Let us plunge into our work with determination, and may the effort of each day be our most vivid reality. Let us work with the humility or modesty sculptors had in the 1200s and 1300s, not being intellectuals but striving only for the absolute, the essential, the “True.”
Let us always strive to be great, to achieve, that is, a true style, and even if one hundred of us fail, at least one of us, or half of one, will hit the mark.
Let us make our craft our reason for being, the only and most merciless of reasons. Let it never be a sin of pride, remembering that only through constant labor can we grow and progress, and that masturbations of a purely intellectual and literary order can add nothing to our potential as sculptors. Let us no improvise, not give in to the mere fancy that with time has betrayed (and the chronicles of this century prove it) even some of the most imaginative jugglers of modern sculpture. Instead, let us build with love and intelligence, so that each of our works will have a profound and poetic reason for being. Let us put aside every weakness or complacency, remembering that beautiful things are “natural,” i.e. they have a sense of the eternal and the true, and give the impression of having always existed, though they came forth from the hands of men today, just like the things of nature, which do not belong (and do not have the sense of) to any time, but seem to have always existed, perhaps even before they were created by God.

 

Let us act so that in our works the others, those beings that suffer, can recognize a small part of themselves; only in this way can the images to which we give life then be true.
If there is not at least a heartbeat of humanity in our things, they will not be true and they will stand there inert, outside of life, which is to say they will be cold, academic and therefore useless. Everything that is arbitrary and illusory unavoidably will fall, in time.
But that will suffice.
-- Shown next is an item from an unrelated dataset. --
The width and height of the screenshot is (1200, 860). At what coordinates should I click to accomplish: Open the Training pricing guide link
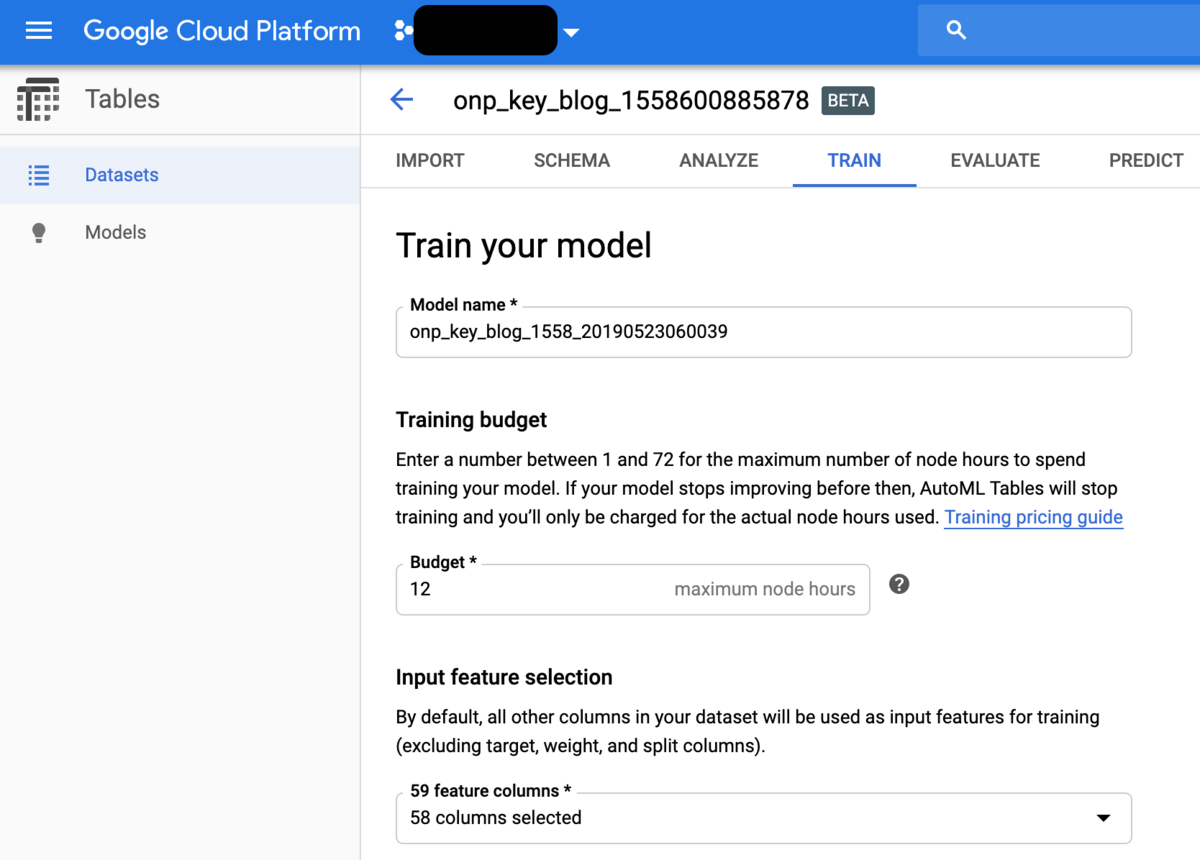(1033, 518)
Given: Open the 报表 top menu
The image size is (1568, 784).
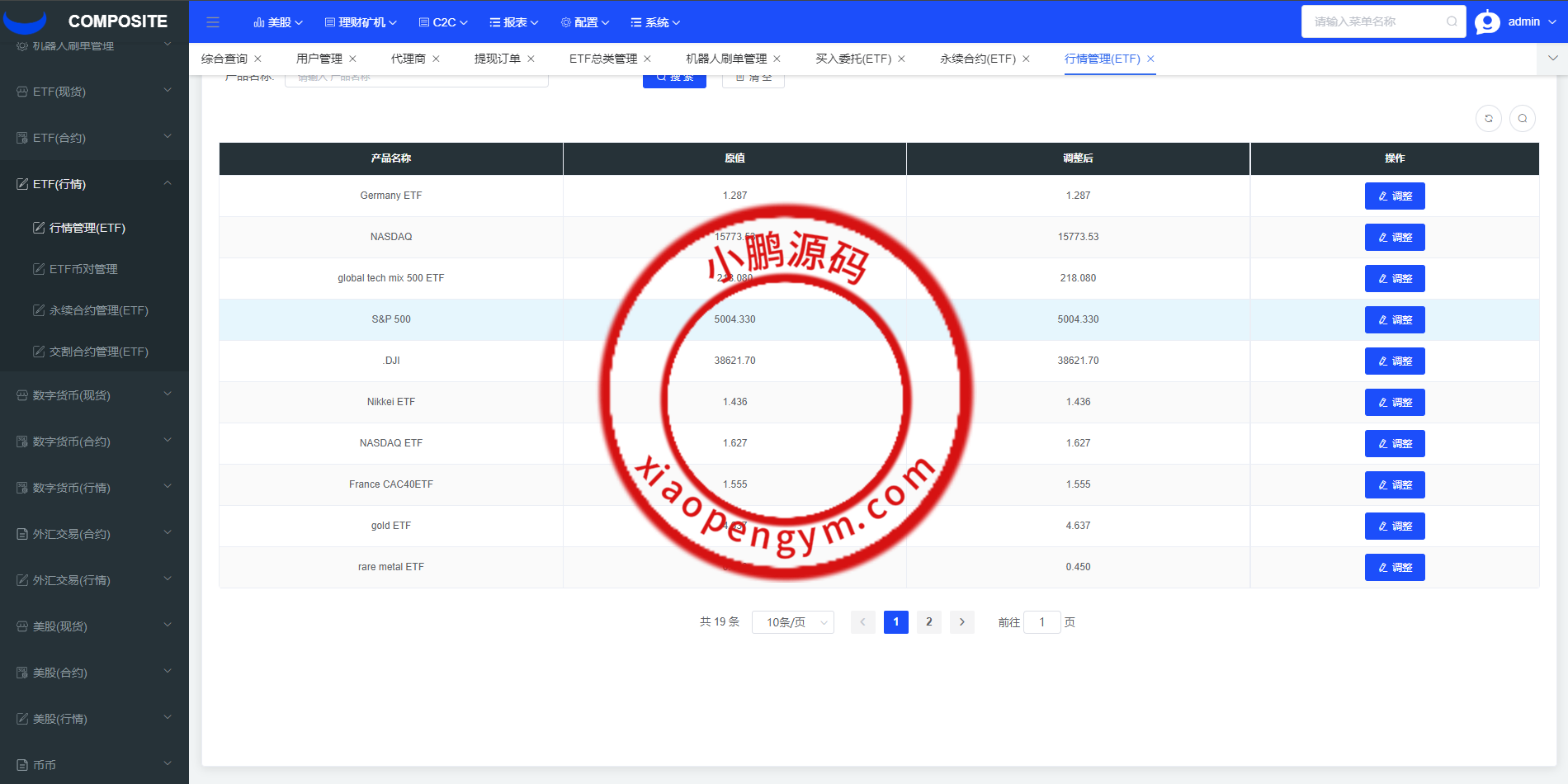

What we cared about saying has been said, clearly, out loud.
Though there is still one important thing.
Let us make it so the best of us are sure of themselves, but not full of themselves.
Let us not assume postures, not pronounce or listen to many speeches; let us work, and if we have something to say let us say it with our drawings, our sculptures, if we are granted the grace to do so. May each of us know his own limits, but give all of himself; may we be modest, because modesty, among other things, is the beginning of all wisdom.

 

Let us aspire to be artisan-stonecutters, rather than sculptor-intellectuals (cerebral?), as were the anonymous makers of the Romanesque and Gothic cathedrals, simple, humble people but full of ardor, poetry and life.

* In: Mario Negri. Opere dal 1936 al 1987 (catalogue), Edizioni della Cometa, Roma 2001, pp.128-129.